Joana Silvestre1 email, Susana Carvalho2 email, Vitor Mendes1 email, Luis Coelho1 email, Camila Tapadinhas1 email, Pedro Ferreira1 email, Pedro Povoa email and Fatima Ceia1 email

Department of Medicine III, Unidade de Cuidados Intensivos Médicos, Serviço de Medicina III, Hospital São Francisco Xavier, Portugal

Department of Anaesthesiology, Unidade de Cuidados Intensivos Médicos, Serviço de Medicina III, Hospital São Francisco Xavier, Portugal

author email corresponding author email

Journal of Medical Case Reports 2007, 1:126doi:10.1186/1752-1947-1-126

Published: 31 October 2007

Abstract

Introduction

Unlike other agents used in the treatment of type 2 diabetes mellitus, metformin has been shown to reduce mortality in obese patients.

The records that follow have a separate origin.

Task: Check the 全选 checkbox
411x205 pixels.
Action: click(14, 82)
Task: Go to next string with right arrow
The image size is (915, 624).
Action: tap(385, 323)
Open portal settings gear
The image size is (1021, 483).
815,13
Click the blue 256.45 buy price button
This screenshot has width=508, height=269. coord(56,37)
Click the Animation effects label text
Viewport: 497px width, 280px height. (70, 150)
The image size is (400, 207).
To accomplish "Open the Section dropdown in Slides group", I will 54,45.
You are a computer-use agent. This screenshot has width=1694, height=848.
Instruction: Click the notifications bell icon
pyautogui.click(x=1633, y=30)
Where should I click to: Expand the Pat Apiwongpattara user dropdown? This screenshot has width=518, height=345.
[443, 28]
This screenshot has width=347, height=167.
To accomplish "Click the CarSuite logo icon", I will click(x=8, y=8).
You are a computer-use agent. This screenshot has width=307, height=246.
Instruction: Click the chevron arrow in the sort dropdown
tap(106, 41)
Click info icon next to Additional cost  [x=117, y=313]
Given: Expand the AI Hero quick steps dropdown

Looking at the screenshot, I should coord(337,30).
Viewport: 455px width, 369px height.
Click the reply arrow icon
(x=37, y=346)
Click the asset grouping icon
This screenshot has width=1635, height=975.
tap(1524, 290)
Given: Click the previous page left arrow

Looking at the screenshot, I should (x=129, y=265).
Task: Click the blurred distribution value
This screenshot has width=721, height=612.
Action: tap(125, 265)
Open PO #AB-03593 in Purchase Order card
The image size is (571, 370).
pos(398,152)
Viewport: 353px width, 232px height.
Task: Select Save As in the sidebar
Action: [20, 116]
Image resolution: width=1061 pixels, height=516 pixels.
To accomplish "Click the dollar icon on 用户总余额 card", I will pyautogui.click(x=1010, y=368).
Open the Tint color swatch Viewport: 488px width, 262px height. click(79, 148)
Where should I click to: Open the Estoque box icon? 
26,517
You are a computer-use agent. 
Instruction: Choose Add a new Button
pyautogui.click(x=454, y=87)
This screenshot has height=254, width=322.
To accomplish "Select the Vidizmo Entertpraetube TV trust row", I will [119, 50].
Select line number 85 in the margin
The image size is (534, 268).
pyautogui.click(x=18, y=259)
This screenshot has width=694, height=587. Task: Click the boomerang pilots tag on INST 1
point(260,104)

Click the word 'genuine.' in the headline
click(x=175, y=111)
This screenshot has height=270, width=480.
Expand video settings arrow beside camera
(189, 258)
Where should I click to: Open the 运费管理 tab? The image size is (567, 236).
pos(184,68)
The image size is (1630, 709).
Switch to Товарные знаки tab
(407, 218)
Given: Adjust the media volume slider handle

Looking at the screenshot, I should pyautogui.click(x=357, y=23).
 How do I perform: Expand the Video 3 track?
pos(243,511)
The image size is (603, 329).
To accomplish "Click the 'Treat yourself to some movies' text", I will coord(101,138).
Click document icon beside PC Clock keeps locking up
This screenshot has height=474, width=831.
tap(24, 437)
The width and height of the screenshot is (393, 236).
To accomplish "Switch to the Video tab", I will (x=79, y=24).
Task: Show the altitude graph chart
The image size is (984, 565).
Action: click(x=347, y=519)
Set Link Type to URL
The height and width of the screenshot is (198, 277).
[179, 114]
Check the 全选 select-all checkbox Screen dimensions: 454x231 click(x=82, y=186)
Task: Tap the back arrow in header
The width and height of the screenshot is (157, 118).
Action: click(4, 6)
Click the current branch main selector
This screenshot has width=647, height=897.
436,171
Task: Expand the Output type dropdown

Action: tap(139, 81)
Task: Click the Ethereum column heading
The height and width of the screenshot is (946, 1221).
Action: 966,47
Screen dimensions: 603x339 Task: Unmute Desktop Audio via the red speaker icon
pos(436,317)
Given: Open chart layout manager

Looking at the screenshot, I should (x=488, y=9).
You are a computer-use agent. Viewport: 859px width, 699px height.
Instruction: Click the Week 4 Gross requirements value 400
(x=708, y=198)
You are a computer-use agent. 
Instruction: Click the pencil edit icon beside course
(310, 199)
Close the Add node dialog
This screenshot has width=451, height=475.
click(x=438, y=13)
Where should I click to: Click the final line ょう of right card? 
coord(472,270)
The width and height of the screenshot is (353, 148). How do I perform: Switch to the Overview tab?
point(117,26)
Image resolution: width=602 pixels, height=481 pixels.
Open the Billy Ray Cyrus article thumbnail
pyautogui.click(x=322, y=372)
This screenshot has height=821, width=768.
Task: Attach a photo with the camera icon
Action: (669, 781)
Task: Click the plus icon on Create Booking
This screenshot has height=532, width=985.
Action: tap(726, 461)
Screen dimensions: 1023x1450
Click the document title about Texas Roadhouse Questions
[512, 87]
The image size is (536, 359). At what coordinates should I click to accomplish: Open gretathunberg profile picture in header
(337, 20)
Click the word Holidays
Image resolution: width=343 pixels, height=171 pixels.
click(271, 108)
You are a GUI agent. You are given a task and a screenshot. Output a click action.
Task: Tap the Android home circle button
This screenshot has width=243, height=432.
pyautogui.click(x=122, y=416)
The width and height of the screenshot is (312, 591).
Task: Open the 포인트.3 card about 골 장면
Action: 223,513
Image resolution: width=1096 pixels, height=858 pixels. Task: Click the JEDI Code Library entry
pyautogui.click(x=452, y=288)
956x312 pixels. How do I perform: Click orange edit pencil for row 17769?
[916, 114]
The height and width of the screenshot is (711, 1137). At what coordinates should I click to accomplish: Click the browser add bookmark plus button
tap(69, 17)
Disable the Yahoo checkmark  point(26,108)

It is therefore being increasingly used in higher doses. The major concern of many physicians is a possible risk of lactic acidosis. The reported frequency of metformin related lactic acidosis is 0.05 per 1000 patient-years; some authors advocate that this rate is equal in those patients not taking metformin.

Case presentation

We present two case reports of metformin-associated lactic acidosis. The first case is a 77 year old female with a past medical history of hypertension and type 2 diabetes mellitus who had recently been prescribed metformin (3 g/day), perindopril and acetylsalicylic acid. She was admitted to the emergency department two weeks later with abdominal pain and psychomotor agitation. Physical examination revealed only signs of poor perfusion. Laboratory evaluation revealed hyperkalemia, elevated creatinine and blood urea nitrogen and mild leukocytosis. Arterial blood gases showed severe lactic acidemia. She was admitted to the intensive care unit. Vasopressor and ventilatory support was initiated and continuous venovenous hemodiafiltration was instituted. Twenty-four hours later, full clinical recovery was observed, with return to a normal serum lactate level. The patient was discharged from the intensive care unit on the sixth day. The second patient is a 69 year old male with a past medical history of hypertension, type 2 diabetes mellitus and ischemic heart disease who was on metformin (4 g/day), glycazide, acetylsalicylic acid and isosorbide dinitrate. He was admitted to the emergency department in shock with extreme bradycardia. Initial evaluation revealed severe lactic acidosis and elevated creatinine and urea. The patient was admitted to the Intensive Care Unit and commenced on continuous venovenous hemodiafiltration in addition to other supportive measures. A progressive recovery was observed and he was discharged from the intensive care unit on the seventh day.

Conclusion

We present two case reports of severe lactic acidosis most probably associated with high doses of metformin in patients with no known contraindications for metformin prescription. In both patients no other condition was identified to cause such severe lactic acidosis. Although controversial, lactic acidosis should be considered in patients taking metformin.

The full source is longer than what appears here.